Personal information
- Full name: Daniel Ebenezer Koum Koum
- Nationality: Australia
- Born: 25 May 1985 (age 41) Douala, Cameroon
- Height: 1.56 m (5 ft 1 in)
- Weight: 61 kg (134 lb)

Medal record
Men's Weightlifting
Representing Cameroon
African Weightlifting Championships
| Gold medal – first place | 2005 Kampala | – 56 kg |
Representing Australia
Oceania Weightlifting Championships
| Gold medal – first place | 2008 Auckland | – 62 kg |
| Gold medal – first place | 2009 Darwin | – 62 kg |
| Gold medal – first place | 2010 Suva | – 62 kg |
| Silver medal – second place | 2012 Apia | – 62 kg |
Arafura Games
| Gold medal – first place | 2009 Darwin | – 62 kg |

= Daniel Koum =

Australian weightlifter

Daniel Ebenezer Koum Koum (born 25 May 1985, in Douala) is a Cameroon-born Australian weightlifter in the −62 kg category. In the 2011 World Weightlifting Championships that were held in Paris, France, Koum placed 29th overall with a 112 kg snatch and a 145 kg clean and jerk.

==Weightlifting career==
At the age of 15, Koum moved to Yaoundé, Cameroon and began lifting weights inside a gym owned by his father. He developed the strength required to allow him to represent Cameroon in several international competitions such as the 2005 World Weightlifting Championships and the 2006 Commonwealth Games. He finished 5th in the 2006 Commonwealth Games.

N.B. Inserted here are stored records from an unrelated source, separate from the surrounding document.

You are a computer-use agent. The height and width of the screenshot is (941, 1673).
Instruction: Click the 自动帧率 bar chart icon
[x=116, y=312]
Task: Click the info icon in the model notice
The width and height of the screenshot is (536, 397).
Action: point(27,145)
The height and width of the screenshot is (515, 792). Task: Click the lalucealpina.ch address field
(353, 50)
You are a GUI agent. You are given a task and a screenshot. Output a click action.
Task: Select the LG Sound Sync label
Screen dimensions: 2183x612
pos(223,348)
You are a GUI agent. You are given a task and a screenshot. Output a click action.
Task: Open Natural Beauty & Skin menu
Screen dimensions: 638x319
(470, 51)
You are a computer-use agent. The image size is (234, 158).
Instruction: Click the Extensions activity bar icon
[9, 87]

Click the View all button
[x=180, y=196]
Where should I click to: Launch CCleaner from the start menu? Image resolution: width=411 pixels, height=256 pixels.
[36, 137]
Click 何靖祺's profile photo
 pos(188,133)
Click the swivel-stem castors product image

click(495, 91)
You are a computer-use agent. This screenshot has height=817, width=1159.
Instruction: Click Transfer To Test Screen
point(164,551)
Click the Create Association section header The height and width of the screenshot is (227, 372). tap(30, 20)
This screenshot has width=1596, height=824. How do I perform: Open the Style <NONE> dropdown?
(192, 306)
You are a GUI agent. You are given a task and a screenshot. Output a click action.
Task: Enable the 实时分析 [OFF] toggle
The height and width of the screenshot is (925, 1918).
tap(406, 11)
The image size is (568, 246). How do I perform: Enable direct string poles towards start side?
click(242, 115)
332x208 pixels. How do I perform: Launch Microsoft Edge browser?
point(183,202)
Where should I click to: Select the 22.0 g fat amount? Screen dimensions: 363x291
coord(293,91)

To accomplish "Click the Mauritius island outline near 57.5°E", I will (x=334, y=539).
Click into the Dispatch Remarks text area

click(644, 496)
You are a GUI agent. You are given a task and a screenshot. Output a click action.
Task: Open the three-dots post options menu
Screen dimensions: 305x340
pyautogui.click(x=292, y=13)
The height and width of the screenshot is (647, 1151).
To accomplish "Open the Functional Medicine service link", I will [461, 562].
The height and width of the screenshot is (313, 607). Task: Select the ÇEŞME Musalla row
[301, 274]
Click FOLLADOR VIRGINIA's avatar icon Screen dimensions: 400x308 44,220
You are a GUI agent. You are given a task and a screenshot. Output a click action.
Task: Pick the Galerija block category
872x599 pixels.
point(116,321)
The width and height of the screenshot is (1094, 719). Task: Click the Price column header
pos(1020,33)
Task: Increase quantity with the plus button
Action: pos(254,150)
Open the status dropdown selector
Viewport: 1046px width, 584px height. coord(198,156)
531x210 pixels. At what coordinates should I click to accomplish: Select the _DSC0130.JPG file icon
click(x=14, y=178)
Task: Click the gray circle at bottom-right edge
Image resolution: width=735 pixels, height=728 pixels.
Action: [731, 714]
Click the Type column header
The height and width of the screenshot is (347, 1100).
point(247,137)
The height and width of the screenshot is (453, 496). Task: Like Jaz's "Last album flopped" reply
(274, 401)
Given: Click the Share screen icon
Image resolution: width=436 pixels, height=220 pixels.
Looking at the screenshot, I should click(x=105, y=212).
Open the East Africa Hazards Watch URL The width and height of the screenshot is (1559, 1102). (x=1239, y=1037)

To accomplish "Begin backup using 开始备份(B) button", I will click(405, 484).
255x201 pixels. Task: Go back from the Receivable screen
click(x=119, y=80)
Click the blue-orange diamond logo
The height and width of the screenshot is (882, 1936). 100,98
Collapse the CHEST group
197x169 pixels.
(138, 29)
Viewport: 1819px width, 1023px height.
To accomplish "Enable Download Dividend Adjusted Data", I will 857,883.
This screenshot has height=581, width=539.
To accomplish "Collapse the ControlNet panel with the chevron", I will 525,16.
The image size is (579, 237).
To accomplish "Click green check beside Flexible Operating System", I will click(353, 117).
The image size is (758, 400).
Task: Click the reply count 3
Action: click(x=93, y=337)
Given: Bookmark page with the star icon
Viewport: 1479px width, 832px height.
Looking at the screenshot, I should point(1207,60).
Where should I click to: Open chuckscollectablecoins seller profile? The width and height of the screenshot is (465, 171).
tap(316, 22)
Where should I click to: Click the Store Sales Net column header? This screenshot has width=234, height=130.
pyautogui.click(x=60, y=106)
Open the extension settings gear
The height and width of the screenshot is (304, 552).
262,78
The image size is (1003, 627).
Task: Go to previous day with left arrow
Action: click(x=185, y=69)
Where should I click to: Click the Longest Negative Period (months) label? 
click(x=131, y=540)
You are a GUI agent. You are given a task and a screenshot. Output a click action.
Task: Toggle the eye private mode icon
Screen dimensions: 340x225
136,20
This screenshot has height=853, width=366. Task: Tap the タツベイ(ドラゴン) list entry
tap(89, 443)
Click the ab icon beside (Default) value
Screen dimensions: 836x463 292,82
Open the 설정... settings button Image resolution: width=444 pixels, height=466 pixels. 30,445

During the 2006 Commonwealth Games in Melbourne, Koum was granted a sports visa to compete in the games. After the completion of the games, Koum chose to stay in Australia and sought asylum. After two years, he was granted Australian citizenship and was free to represent Australia in international competitions. As an Australian competitor, Koum won the Oceania Weightlifting Championships gold medal for three years running, and became a dual Victorian and Australian Championships gold medalist.

After competing in the 2012 Oceania Weightlifting Championships, it was alleged that Kuom had demanded, and received, $5000 from Australian team officials prior to agreeing to compete. Kuom was required to lift in order to allow an Australian competitor to qualify for the 2012 London Olympics. Koum has denied the allegations.